### [原文摘录]
────────────────────────────────────────

Python脚本下载TCGA大数据,非常简单,开放源代码

前言

使用TCGA官方的gdc-client下载工具有时候很慢,经常会挂掉,那干脆自己写一个下载小程序。于是使用TCGA的API写了个下载TCGA数据的脚本,脚本也是需要下载manifest文件的。

环境

后面有把程序打包成EXE,包含命令行的和图形界面的,让没有python的同学也能用

环境:Python3.6
函数包:

  • os
  • pandas
  • requests
  • sys
  • argparse
  • signal

代码

# coding:utf-8
'''
This tool is to simplify the steps to download TCGA data.The tool has two main parameters,
-m is the manifest file path.
-s is the location where the downloaded file is to be saved (it is best to create a new folder for the downloaded data).
This tool supports breakpoint resuming. After the program is interrupted, it can be restarted,and the program will download file after the last downloaded file. Note that this download tool converts the file in the past folder format directly into a txt file. The file name is the UUID of the file in the original TCGA. If necessary, press ctrl+c to terminate the program.

────────────────────────────────────────

### [数据行]
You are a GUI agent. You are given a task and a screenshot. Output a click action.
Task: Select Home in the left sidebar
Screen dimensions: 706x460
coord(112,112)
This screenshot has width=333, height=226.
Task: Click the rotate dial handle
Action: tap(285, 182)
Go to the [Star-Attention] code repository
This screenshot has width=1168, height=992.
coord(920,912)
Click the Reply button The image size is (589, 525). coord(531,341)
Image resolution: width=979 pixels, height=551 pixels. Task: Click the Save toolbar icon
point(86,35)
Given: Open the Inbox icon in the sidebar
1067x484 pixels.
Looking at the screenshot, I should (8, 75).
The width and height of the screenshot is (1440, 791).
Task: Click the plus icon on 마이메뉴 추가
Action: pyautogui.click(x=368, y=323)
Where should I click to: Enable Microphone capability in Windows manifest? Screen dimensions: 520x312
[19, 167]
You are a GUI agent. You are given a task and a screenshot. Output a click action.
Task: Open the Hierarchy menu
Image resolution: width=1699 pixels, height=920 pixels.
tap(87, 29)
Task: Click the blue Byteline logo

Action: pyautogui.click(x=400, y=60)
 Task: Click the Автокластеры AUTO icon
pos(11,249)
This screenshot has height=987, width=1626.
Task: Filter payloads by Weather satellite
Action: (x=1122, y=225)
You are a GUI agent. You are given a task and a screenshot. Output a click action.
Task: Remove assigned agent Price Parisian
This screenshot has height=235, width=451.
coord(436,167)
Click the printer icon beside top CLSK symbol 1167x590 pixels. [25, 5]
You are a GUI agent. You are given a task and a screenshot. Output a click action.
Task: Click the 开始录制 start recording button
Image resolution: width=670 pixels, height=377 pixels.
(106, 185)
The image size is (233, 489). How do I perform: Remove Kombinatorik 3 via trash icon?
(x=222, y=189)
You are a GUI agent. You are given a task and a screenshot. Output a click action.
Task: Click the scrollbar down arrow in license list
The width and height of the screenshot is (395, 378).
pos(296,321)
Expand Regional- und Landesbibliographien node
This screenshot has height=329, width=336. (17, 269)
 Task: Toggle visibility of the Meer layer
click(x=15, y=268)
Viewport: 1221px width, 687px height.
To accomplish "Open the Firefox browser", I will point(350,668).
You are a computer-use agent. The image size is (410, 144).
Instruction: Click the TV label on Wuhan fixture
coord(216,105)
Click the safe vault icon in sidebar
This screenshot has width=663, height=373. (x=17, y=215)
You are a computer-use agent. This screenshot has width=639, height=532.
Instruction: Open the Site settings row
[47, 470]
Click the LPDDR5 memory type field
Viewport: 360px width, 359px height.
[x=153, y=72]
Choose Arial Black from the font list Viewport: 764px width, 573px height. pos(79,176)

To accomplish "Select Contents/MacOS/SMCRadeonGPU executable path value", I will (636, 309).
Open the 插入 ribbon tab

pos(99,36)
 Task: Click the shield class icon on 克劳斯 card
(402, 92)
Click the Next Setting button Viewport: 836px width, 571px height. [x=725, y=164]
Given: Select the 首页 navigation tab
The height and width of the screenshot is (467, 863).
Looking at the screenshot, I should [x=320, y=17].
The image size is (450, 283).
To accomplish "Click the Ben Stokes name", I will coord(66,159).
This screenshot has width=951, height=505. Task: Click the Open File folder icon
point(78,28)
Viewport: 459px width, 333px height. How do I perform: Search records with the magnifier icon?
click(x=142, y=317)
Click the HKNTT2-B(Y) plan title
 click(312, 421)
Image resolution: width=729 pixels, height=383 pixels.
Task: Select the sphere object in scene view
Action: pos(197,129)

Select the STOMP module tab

────────────────────────────────────────

### [任务说明 1]
根据上文关于TCGA数据下载脚本的原文摘录,回答下列问题:
(a) 作者提到官方的gdc-client下载工具存在什么问题?
(b) 脚本使用的Python版本是什么?
(c) 参数-s用来指定什么?
### [任务说明 2]
请从上文关于TCGA数据下载脚本的原文摘录停止之处往下续写。

### [参考答案 1]
(a) 下载有时候很慢,而且经常会挂掉。
(b) Python3.6。
(c) 下载文件的保存位置。

### [参考答案 2]
author: chenwi
date: 2018/07/10
mail: chenwi4323@gmail.com
'''
import os
import pandas as pd
import requests
import sys
import argparse
import signal

print(__doc__)

requests.packages.urllib3.disable_warnings()


def download(url, file_path):
    r = requests.get(url, stream=True, verify=False)
    total_size = int(r.headers['content-length'])
    # print(total_size)
    temp_size = 0

    with open(file_path, "wb") as f:

        for chunk in r.iter_content(chunk_size=1024):
            if chunk:
                temp_size += len(chunk)
                f.write(chunk)
                done = int(50 * temp_size / total_size)
                sys.stdout.write("\r[%s%s] %d%%" % ('#' * done, ' ' * (50 - done), 100 * temp_size / total_size))
                sys.stdout.flush()
    print()


def get_UUID_list(manifest_path):
    UUID_list = pd.read_table(manifest_path, sep='\t', encoding='utf-8')['id']
    UUID_list = list(UUID_list)
    return UUID_list


def get_last_UUID(file_path):
    dir_list = os.listdir(file_path)
    if not dir_list:
        return
    else:
        dir_list = sorted(dir_list, key=lambda x: os.path.getmtime(os.path.join(file_path, x)))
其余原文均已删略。